Solution to the Problem of reading and writing Chinese garbled characters from JSP to MySQL

Source: Internet
Author: User
Chinese garbled characters. this is the biggest headache. I am using the database connection pool, In the DB. the URL in propertise sets the character set to UTF-8. If the characters written to the database are garbled characters on the JSP page, it is also garbled to directly write the Chinese characters into the database and read them again, so the new string (words. getbytes ("ISO-8859-1"), "gb2312"); to read from the database Chinese transcoding, finally out of the cute Chinese characters, but writing is more troublesome ,, because the character sets set by each user's database are not the same. finally, I used words when writing Chinese characters. getbytes ("ISO-8859-1"), in the web. filters in XML set character set to ISO-8859-1

JSP garbled Question and Answer

Generally, when a request is submitted to the server --> the server receives Param from the servlet --> execute the corresponding process (including database operations) ---> the returned response is displayed to the user. If the character set is different, garbled characters may occur.
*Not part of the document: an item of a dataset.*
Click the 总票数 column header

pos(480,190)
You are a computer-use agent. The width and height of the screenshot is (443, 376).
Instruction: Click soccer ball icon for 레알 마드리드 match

However, encoding conflicts are mainly caused by differences between the Western European character sets such as iso8859 and GBK, big5, and other Asian character encoding rules. However, for application developers, the dead-end encoding and decoding rules do not make much sense. In comparison, be familiar with the characters/bytes converted during the HTTP Request/response process to further understand the Garbled text. The following are some of the experiences I have summarized based on my actual problems and relevant documents:

    1. The request (parameter) submitted by the client through the form ). The parameter encoding rules here are determined by the directives defined in the HTML or JSP page header, which defaults to the iso-8859-1 if not specifically specified
    2. The server accepts the request. In a servlet (JSP is also a servlet), the server obtains the Request Parameters and performs logical operations. The most common method is request. getparameter. If no parameter is specified, this method actually completes the following work.. get the byte [] B parameter from the request message. decodes (iso-8859-1) a string according to the default encoding rules

    3. Operations on the database may be performed (add, delete, modify, and query). Note that the character set of the database is the same. The methods for viewing character sets of each database are different. Generally, the data dictionary is obtained by viewing the data dictionary.
    4. Return response to the user. The customer's browser displays response based on the charset specified by the contenttype attribute of response.

So why are garbled characters sometimes?

E. g: submit the request to the server from a page specified as gb2312 encoding, while the server segment directly calls the request. if the getparameter () method obtains the string S, the returned string to response will be garbled because the original byte [] is encoded by gb2312, decoding with a iso8859-1 is bound to be garbled. The same is true for storing strings in the data base and retrieving strings from the database. If the database character set is ASCII, then Rs. the string obtained by getstring () is also decoded in ASCII format. If the response is returned directly to the gb2312 page, garbled characters are displayed.

There are usually the following solutions:

    1. Unify all character set encoding. We recommend that you use UTF-8 to create a global filter.
      Filter all requests in the filter.
      Request. setcharacterencoding ("UTF-8") (must be consistent with the character set encoding of the client browser)
      Chain. dofilter (request, response );
      Here, we can solve the encoding conflict issue when the server segment obtains parameters. When request. getparameter () is called after filtering, there will be no encoding conflict in the current environment.
    2. You can modify the server. xml under the corresponding server configuration directory, take Tomcat as an example: uriencoding set to UTF-8, the principle is the same as 1
    3. Use the new string (byte [] Byte, string charset) and byte [] string. getbytes (string charset) methods. However, you must note that the former is decoded (a string is obtained from the byte stream) and the latter is encoded (the string is reencoded as a byte stream)
      For example, if the string S is decoded by iso-8859-1 and you want to store the database whose character set is gb2312, You need to convert string news = new string (S. getbytes ('iso-8859-1 ")," gb2312 ") to ensure that the string with the gb2312 code is obtained, so that character set problems are not caused by the database operation.

Contact Us

The content source of this page is from Internet, which doesn't represent Alibaba Cloud's opinion; products and services mentioned on that page don't have any relationship with Alibaba Cloud. If the content of the page makes you feel confusing, please write us an email, we will handle the problem within 5 days after receiving your email.

If you find any instances of plagiarism from the community, please send an email to: info-contact@alibabacloud.com and provide relevant evidence. A staff member will contact you within 5 working days.

A Free Trial That Lets You Build Big!

Start building with 50+ products and up to 12 months usage for Elastic Compute Service

  • Sales Support

    1 on 1 presale consultation

  • After-Sales Support

    24/7 Technical Support 6 Free Tickets per Quarter Faster Response

  • Alibaba Cloud offers highly flexible support services tailored to meet your exact needs.